We must see things as they are. We were not placed on the Earth, we grew out of the Earth. All evidence suggests life evolved once, therefore we are related to every other living thing on this planet. We are dependent on Nature for food and water, for energy, and for the very air we breathe. Our fates are inseparably intertwined with the fates of every other species and ecosystem and we ignore them at our peril. Nature doesn’t need humans, but humans need Nature.

The Abrahamic religions teach that humans are at the center of the Universe and God is at its head. When we see things as they are, events such as last night make it clear that whatever our place is in the grand scheme of things, it is not at the center of the Universe. And they make it clear there is no head – there is only the Whole.

Contrary to what we like to think, our conscious minds do not control our lives. Try holding your breath for 10 minutes. Try willing your heart to pause, or your digestion to stop. We’ve all be warned not to go to the grocery store when we’re hungry. And as the proponents of marriage equality remind us, I didn’t choose to be heterosexual. The entity that is you is just as much blood and bone as it is brain, as much feeling as thought.

Likewise, the entity that is Nature is composed of rocks and trees and fish and bears and rivers and tornadoes… and humans. We are part of Nature and we need Nature just as our little fingers need the rest of our bodies.

When we accept that we aren’t at the center of the Universe, we are free to deal with things as they are. Destruction and untimely deaths are still painful, but they carry only ordinary pain. We don’t have to wonder why a tornado struck our house. There are physical reasons but no metaphysical reasons. We don’t have to torture ourselves further trying to figure out “why?” We just have to console the survivors, mourn the dead, pick up and move on.

Now if this sounds naturalistic (i.e. – non-theistic) that’s OK. The Universe behaves in a rather non-theistic fashion, at least most of the time. But there’s still the pesky question of religious experiences. What am I to do with my experiences of wonder and awe? What am I do to with my experiences of Danu, Dagda, Isis, Osiris, and many more? What am I to do with my direct communion with Cernunnos? What am I to do with my mystical experiences of my ancestors – some known and some unknown?

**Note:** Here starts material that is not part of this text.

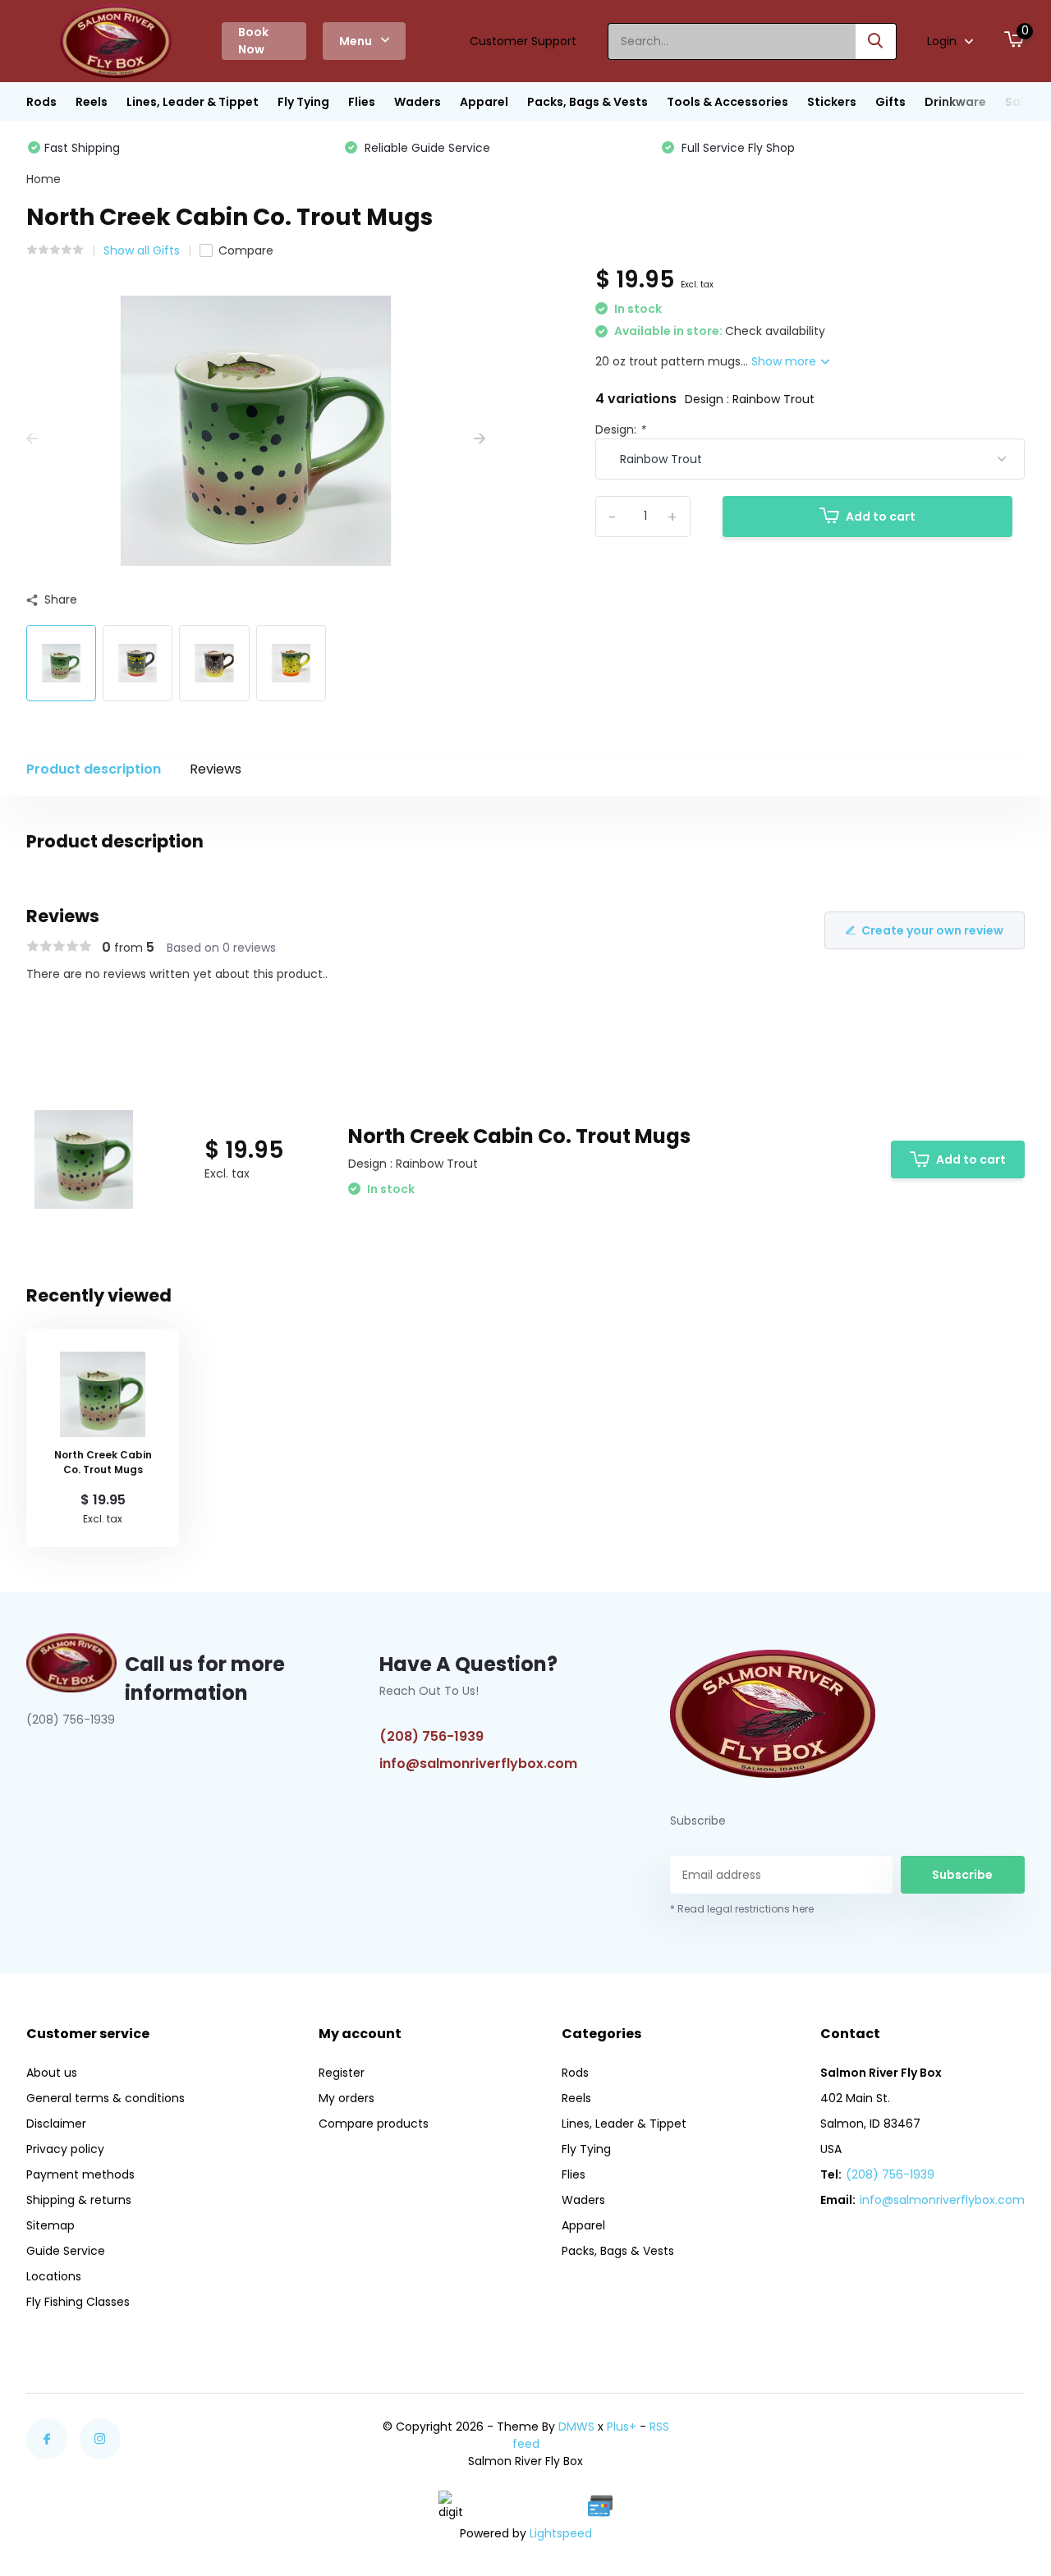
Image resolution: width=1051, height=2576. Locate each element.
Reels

I can either rationalize them away or I can accept them as they are. Accepting them as they are helps me live a more meaningful, more confident, more dedicated life. Of course, if your religious experiences aren’t helpful, by all means interpret them differently. We don’t know with absolute certainty which approach is correct, and I doubt we ever will.

Nature is beautiful and terrible, creative and destructive. We are a part of Nature, but only a part: not the center and not the head. When we learn to see things as they are, we can develop a deep connection with Nature and a love for Nature, even as we mourn the losses caused by Nature.